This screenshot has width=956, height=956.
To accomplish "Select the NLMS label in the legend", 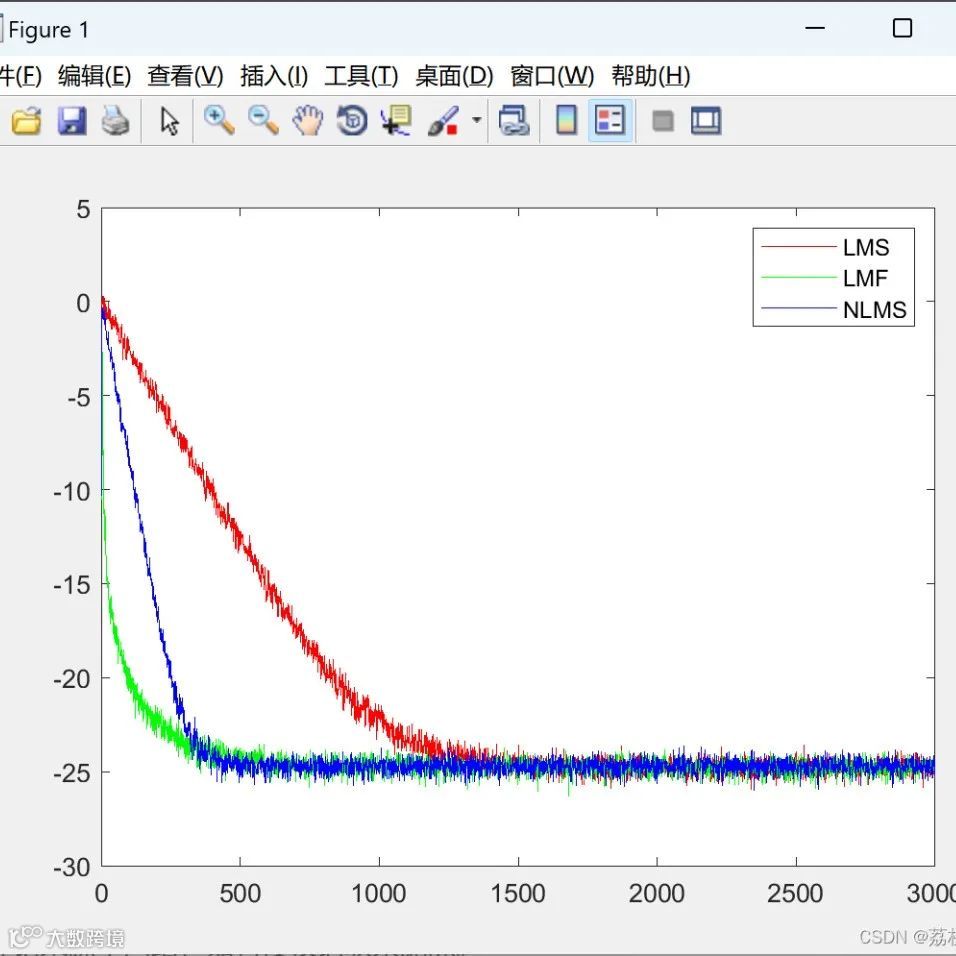I will pyautogui.click(x=874, y=310).
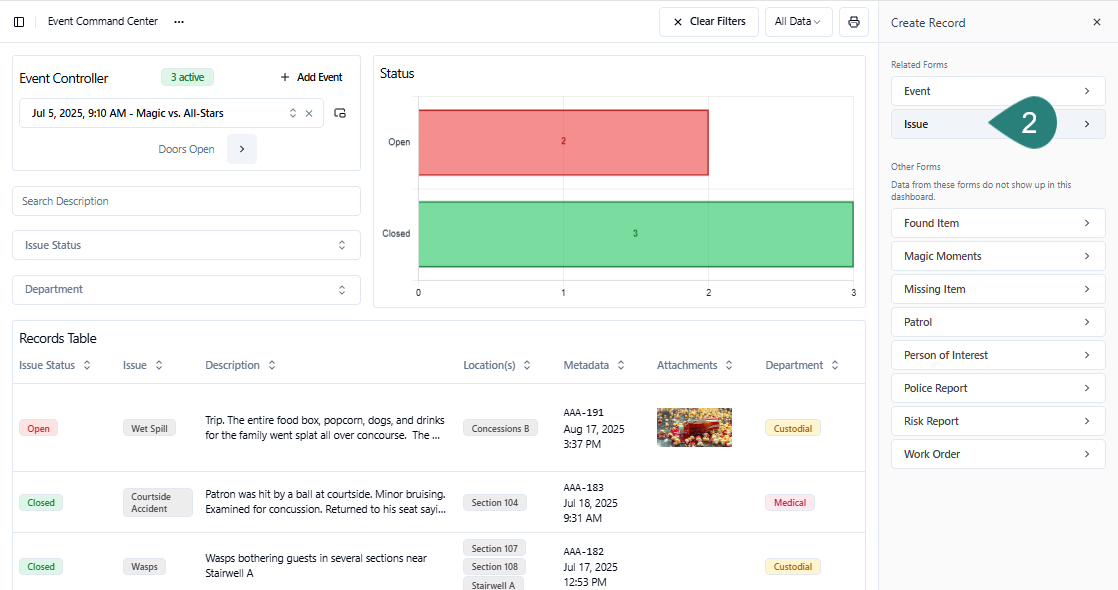Open the All Data dropdown
Screen dimensions: 1118x590
pyautogui.click(x=798, y=22)

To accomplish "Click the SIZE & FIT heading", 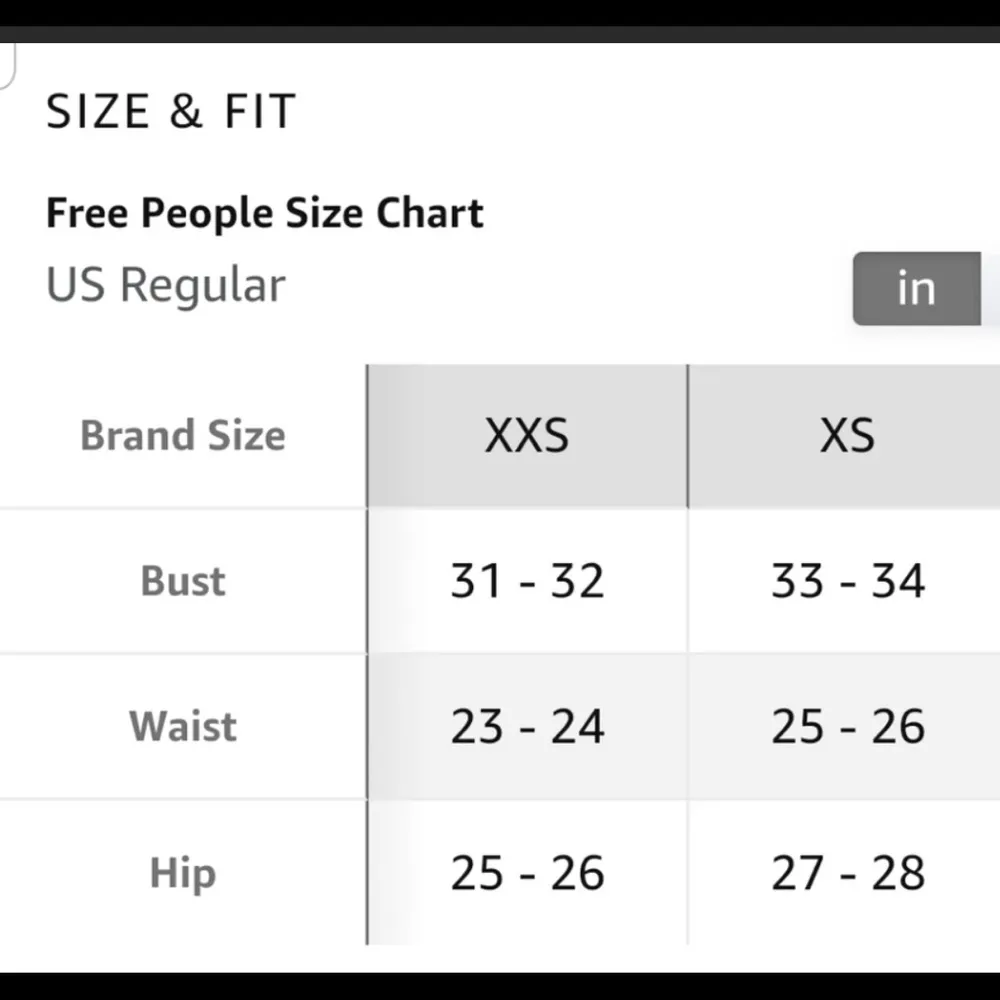I will pos(171,111).
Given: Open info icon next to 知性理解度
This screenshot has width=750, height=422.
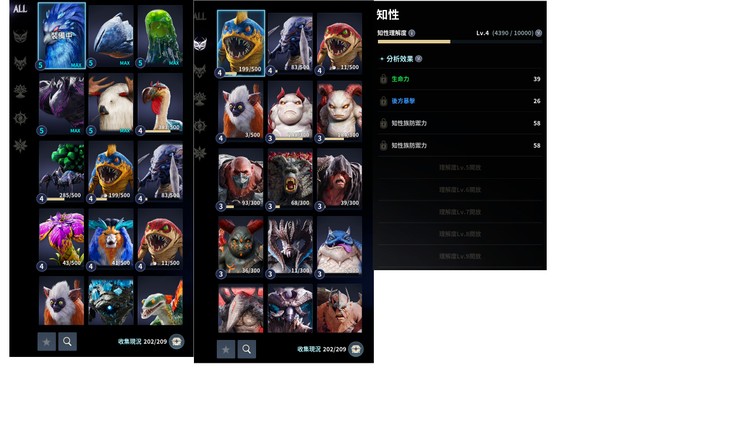Looking at the screenshot, I should tap(412, 33).
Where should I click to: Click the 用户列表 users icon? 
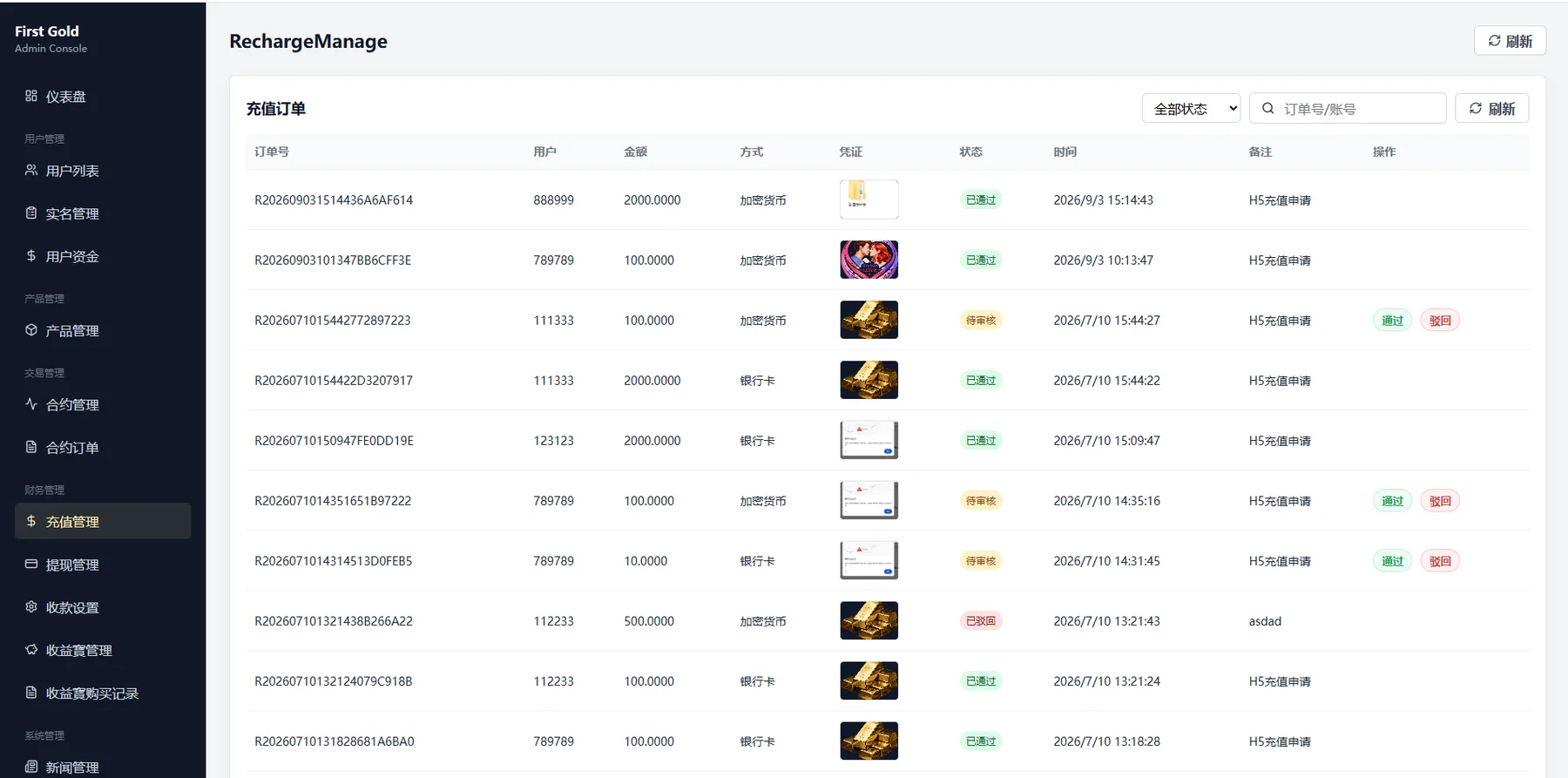tap(31, 170)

> **Task to complete**:
Restate word for word, please, the line containing "Where should I" and all lines after it through the end of the material; the pictures do not belong in the copy.

> **Completed exercise**:
Where should I click to: Click the 用户列表 users icon? 
tap(31, 170)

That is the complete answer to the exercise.